En raison de la connexion génétique entre ces traits, L'homo erectus et les humains modernes asiatiques auraient d'ailleurs développé des incisives similaires en faisant évoluer ces adaptations contre le froid de manière parallèle. Cela signifie que les incisives en forme de pelle n'ont pas été héritées par l'Homo sapiens asiatique d'un ancêtre Homo erectus :elles ont été acquises à cause de l'environnement froid.
C'est une preuve de plus que l'arbre généalogique de l'humanité est solidement enraciné en Afrique.
3. Un très gros dinosaure
Nous savons depuis longtemps que de gigantesques dinosaures parcouraient les anciens paysages africains. Le Paralititan, d'Egypte, pesait environ 60 tonnes. Brachiosaure, de Tanzanie, était parmi les plus grands dinosaures qui aient jamais vécu; un autre spécimen tanzanien, Diplodocus, était parmi les plus longs.
Le Spinosaurus carnivore, trouvé au Niger et en Afrique du Nord, était encore plus grand que son emblématique cousin nord-américain Tyrannosaurus rex.
Mais quand et où le gigantisme chez les dinosaures a-t-il évolué pour la première fois ? Ledumahadi mafube, d'Afrique du Sud, apporte un éclairage nouveau sur cette question. Le dinosaure vieux de 200 millions d'années pesait environ 12 tonnes, ce qui en fait le premier dinosaure à dépasser le seuil des 10 tonnes.
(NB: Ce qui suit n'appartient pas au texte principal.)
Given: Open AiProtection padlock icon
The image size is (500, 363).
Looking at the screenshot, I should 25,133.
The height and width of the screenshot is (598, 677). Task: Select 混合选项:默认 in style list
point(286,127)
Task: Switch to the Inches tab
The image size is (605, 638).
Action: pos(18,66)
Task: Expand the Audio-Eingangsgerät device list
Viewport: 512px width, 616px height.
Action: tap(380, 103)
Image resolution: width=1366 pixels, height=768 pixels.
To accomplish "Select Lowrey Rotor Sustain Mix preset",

Plus tard, les dinosaures deviendraient encore plus gros. Mais en son temps, Ledumahadi mafube était un géant parmi les nains.
4. Réinventer les reptiles
Les mammifères ont évolué à partir d'une source inattendue :les reptiles, et plus précisément un groupe de « reptiles ressemblant à des mammifères » appelés les cynodontes.
L'une des plus grandes différences entre les mammifères et les reptiles aujourd'hui est leur biologie reproductive. La plupart des reptiles pondent des œufs et montrent peu ou pas de soins parentaux, alors que la plupart des mammifères donnent naissance à des jeunes et leur fournissent des soins parentaux étendus.
Nous ne savions pas si les cynodontes ressemblaient davantage à des mammifères ou à des reptiles à cet égard – jusqu'en 2018. Des scientifiques américains ont étudié les restes fossiles d'un cynodonte adulte datant de 190 millions d'années, et trouvé préservé avec les squelettes de 38 bébés.
C'est une taille d'embrayage énorme; celui qui n'est jamais rencontré chez les mammifères mais qui se trouve généralement chez certains reptiles qui pondent des œufs. Les scientifiques soutiennent également qu'il est peu probable que la mère cynodonte adulte ait pu produire suffisamment de lait ou fournir suffisamment de soins parentaux pour élever autant de bébés.
Cela suggère que les cynodontes doivent avoir une biologie reproductive reptilienne, et nous aide à comprendre un peu mieux ces importants ancêtres humains. Cela signifie également que les nombreux fossiles de l'Afrique du Sud, qui a jusqu'à présent été interprété comme suggérant que les cynodontes prenaient soin de leurs petits, pourrait avoir besoin d'une réinterprétation complète
5. Une trouvaille à quatre pattes
En juin, il a été annoncé que deux espèces d'amphibiens fossiles nouvelles pour la science avaient été trouvées en Afrique du Sud.
Les deux représentent la plus ancienne preuve d'animaux terrestres à quatre pattes, appelés tétrapodes, sur le continent africain :un chaînon manquant entre les poissons, amphibiens et reptiles. Historiquement, la recherche de l'ascendance tétrapode a négligé l'Afrique. Cela met le continent sur la carte lorsqu'il s'agit de rechercher des preuves de la manière dont la transition de la vie de la mer à la terre s'est produite.
Cet article est republié à partir de The Conversation sous une licence Creative Commons. Lire l'article original.